But can any Gulf leader risk facilitating what, to all intents and purposes, would amount to ethnic cleansing and a violation of international law — not to mention the fury it would whip up on their own streets, possibly imperiling their regimes?
The Salafi-Jihadist enemies of the Gulf’s royal families would make massive political capital with the uprooting of Gazans and all its echoes of past displacements, including the nakba (catastrophe) — the flight and expulsion of an estimated 700,000 Palestinians in 1948.
In his speech, Trump also name-checked Egypt and Jordan as possible destinations for displaced Palestinians. However, both Egypt’s Abdel Fattah el-Sisi and Jordan’s King Abdullah have repeatedly opposed Trump’s plan to resettle Palestinians from the Gaza Strip in their respective countries. They’ve also been warning him since his first week in office, when the newly inaugurated president breezily told reporters : “I have helped [Sisi] a lot, and I hope he will help us. I think he will take in Palestinians from Gaza, and I believe the King of Jordan will do the same.”
The Trump administration is gambling on being able to strong-arm Cairo and Amman by threatening to cut U.S. aid, as both countries are directly dependent on it. Without aid they would be forced to introduce austerity measures, risking political and economic turmoil. Just last week, Trump hinted at the leverage he feels he has: “They will do it. They will do it… We do a lot for them, and they’re gonna do it,” he said.
But so far, the hints of financial blackmail have not been working.

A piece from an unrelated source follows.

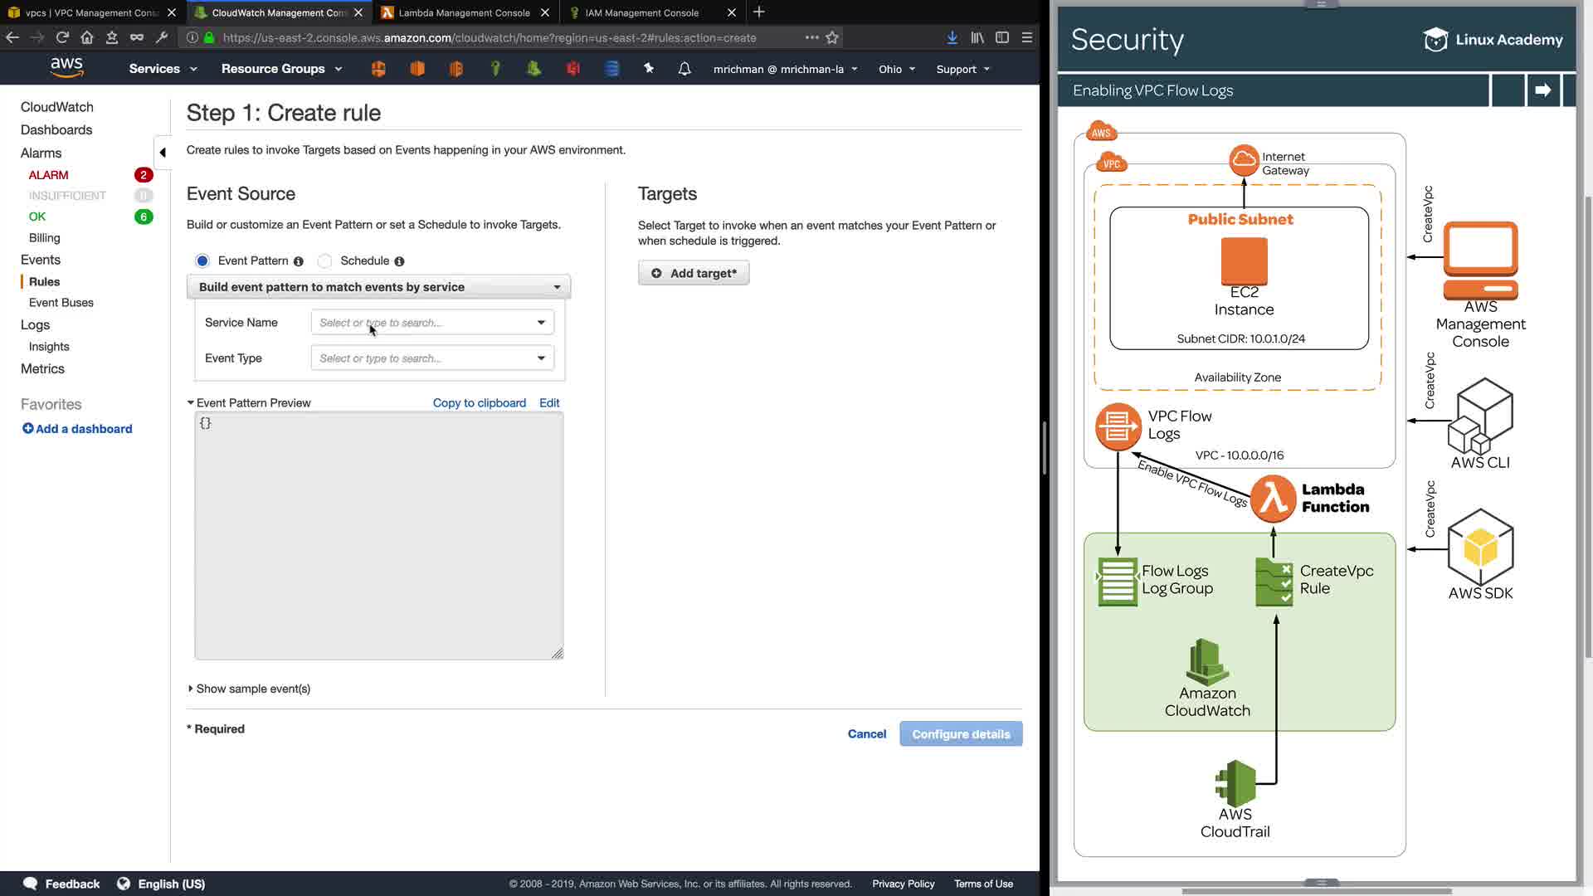Switch to Lambda Management Console tab
Viewport: 1593px width, 896px height.
pos(464,12)
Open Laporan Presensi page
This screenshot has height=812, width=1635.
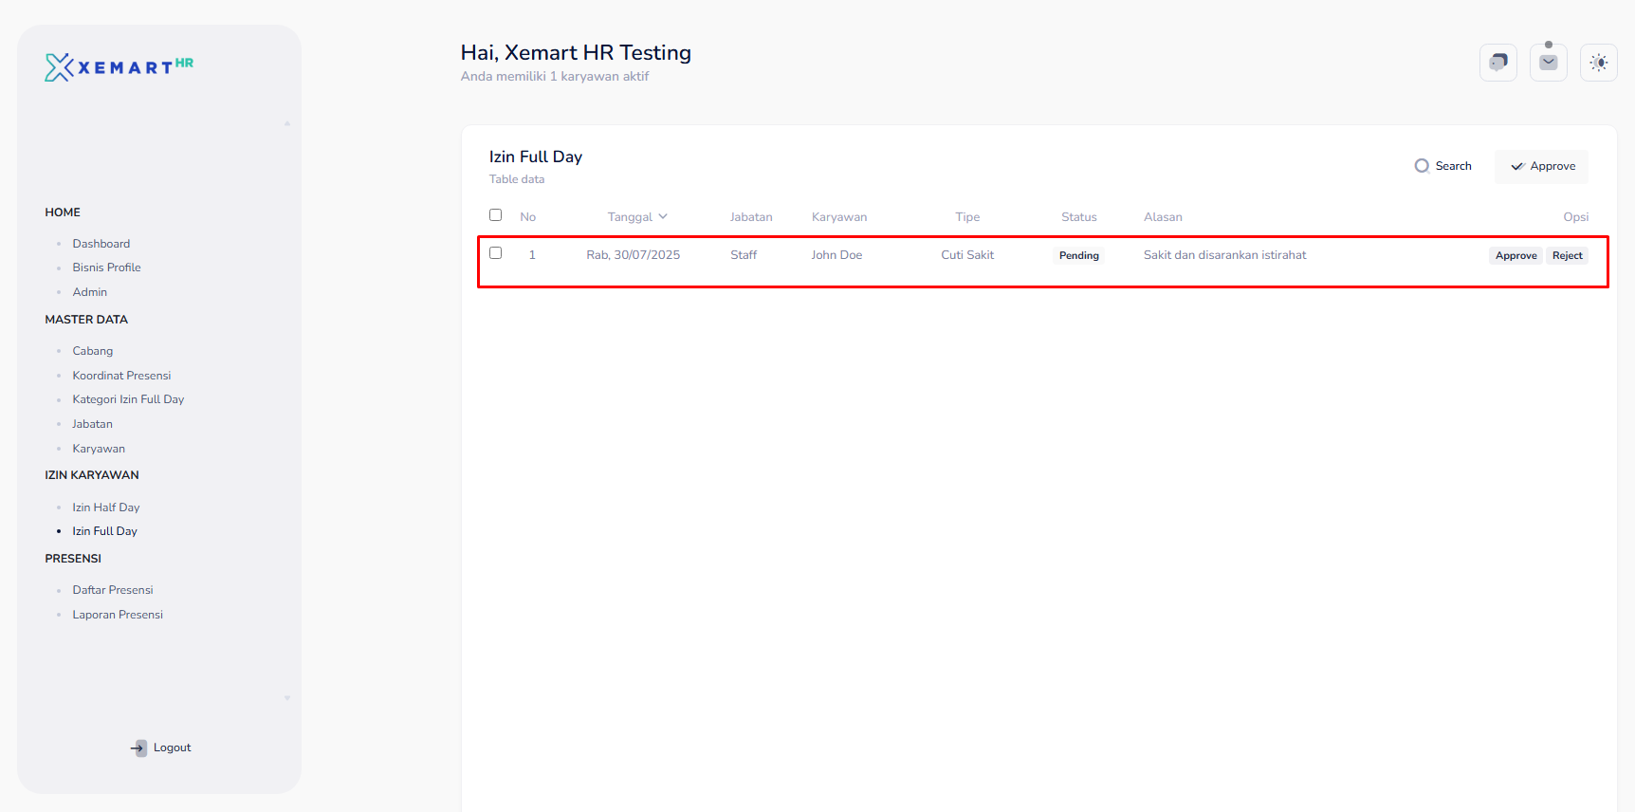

The Egyptian leader repeated his rejection of resettling any Palestinians in his country last week, saying: “The displacement and removal of the Palestinian people from their lands is an injustice that we will never participate in.” And Abdullah told European officials in Brussels that Jordan remains unwavering “on the necessity of establishing Palestinians on their land and gaining their legitimate rights, in accordance with the two-state solution.”
Moreover, as these messages didn’t seem to be getting through, top diplomats from Egypt, Jordan, the United Arab Emirates, Saudi Arabia and Qatar all flatly rejected any forcible displacement of Palestinians during a meeting in Cairo on Saturday: “We affirm our rejection of [any attempts] to compromise Palestinians’ unalienable rights, whether through settlement activities, or evictions or annex of land or through vacating the land from its owners … in any form or under any circumstances or justifications,” they said in a joint communiqué.